• **GIVEN PASSAGE**:
Spare a thought for journalist's wives, is Steve's fervent plea.

Read the post in its entirety here: "Dedicated to our better halves".

UPDATE (July 30, 2016): Does it help if both partners are journalists? Perhaps it does. Read this piece by NDTV reporter Saurabh Gupta who fell in love with, and married, his colleague, Shivangi Shukla Falling in love over a TV news bulletin.

6 comments:

  1. A lovely tribute Steve.

    We are all sailing — or sinking — in the same boat.I happen to be one of the more fortunate ones in that I left the graveyard shift long before I came to Dubai and long before I said "I do". But the privilege of day shifts didn't change what we journos like (love) to do. We talk talk shop, swill, smoke, gossip and bitch, and sit in judgment about people, places and things..... it comes with the territory, I guess. And yet, we are supposed to be the "truth warriors"! That's a LOL, right?

• **TASK DIRECTIONS**: Carry on the passage about journalists' wives, starting right after its last sentence. The entries that follow are taken from a different source than the passage about journalists' wives.

• **PROVIDED INFORMATION**:
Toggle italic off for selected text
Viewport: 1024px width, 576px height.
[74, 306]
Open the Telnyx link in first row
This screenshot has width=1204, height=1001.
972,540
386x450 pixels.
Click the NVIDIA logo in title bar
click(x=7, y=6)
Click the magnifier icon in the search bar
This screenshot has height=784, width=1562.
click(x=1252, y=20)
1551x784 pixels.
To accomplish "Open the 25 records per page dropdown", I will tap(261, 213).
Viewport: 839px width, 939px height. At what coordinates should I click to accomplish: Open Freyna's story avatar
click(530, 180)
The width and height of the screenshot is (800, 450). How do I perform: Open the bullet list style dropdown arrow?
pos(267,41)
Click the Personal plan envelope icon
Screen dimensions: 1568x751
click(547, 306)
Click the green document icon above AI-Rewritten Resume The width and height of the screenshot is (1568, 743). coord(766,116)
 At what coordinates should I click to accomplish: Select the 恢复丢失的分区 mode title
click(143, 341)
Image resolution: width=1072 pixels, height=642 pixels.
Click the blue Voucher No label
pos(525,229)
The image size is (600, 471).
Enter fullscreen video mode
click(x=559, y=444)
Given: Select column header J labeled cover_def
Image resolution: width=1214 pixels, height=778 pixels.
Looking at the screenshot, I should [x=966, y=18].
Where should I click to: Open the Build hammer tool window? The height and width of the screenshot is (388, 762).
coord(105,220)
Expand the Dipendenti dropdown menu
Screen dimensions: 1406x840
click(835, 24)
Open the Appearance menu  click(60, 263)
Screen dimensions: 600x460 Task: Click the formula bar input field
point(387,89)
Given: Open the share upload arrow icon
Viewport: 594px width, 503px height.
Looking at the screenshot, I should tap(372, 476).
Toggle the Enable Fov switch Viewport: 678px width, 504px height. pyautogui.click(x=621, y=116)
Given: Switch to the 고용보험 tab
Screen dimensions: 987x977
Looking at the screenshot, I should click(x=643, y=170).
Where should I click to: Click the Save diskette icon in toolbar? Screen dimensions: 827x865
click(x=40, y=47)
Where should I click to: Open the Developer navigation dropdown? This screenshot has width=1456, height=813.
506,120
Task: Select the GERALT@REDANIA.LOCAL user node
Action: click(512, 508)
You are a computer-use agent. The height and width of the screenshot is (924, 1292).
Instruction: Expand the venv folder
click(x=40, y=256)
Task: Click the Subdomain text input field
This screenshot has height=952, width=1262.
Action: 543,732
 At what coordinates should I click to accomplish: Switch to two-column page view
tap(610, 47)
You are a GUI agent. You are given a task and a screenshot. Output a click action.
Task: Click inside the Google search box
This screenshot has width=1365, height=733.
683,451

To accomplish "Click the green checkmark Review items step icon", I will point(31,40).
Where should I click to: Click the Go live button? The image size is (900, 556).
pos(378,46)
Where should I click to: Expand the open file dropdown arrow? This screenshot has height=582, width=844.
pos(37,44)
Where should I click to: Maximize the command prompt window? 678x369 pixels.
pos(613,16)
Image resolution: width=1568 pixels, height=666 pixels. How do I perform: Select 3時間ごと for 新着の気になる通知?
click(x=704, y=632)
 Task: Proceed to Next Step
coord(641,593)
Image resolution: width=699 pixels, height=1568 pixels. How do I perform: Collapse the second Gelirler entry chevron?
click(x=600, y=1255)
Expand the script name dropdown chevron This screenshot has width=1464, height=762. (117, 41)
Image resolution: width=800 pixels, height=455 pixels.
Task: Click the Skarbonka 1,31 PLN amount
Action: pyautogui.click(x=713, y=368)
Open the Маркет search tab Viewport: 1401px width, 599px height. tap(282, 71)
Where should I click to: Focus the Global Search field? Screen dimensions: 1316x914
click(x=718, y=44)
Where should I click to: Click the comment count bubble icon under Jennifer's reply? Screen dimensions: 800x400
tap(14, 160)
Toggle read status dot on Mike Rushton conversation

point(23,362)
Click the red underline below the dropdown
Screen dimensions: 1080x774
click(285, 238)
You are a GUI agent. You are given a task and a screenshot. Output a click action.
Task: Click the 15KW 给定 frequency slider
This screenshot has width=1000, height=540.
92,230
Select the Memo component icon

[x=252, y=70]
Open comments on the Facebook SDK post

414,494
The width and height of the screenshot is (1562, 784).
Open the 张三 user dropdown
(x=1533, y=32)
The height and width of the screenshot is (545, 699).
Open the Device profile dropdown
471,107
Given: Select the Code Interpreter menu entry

• **ANSWER TO THE EXERCISE**:
    The worst is when we called friends (read colleagues) home for a drink or two and the party stretches on long after the wife has hit the sack and some are as 'high' as the Empire State but still want more. The food the wife has lovingly made is wasted because the friends were already "wasted"!
    The next weekend would be same! The usual suspects, the same kind of session with the same ending but with a promise it would be the last. It never has. My wife too has been through this to the point when she now dreads it when colleagues were called over. It's shop talk till it's time to say "till we meet again"! And meet we do. Like the say, life goes on, long after the gossip and the bottle is gone!
    But all said and done, I wouldn't want to be in any other profession.
    And before I sign off, thank you Steve for the collection of those hilarious headline that you used to spot, cut and share and have us all in splits. Miss those days. Wonder what you did with those cuttings?

    Good to see you have moved way up the ladder.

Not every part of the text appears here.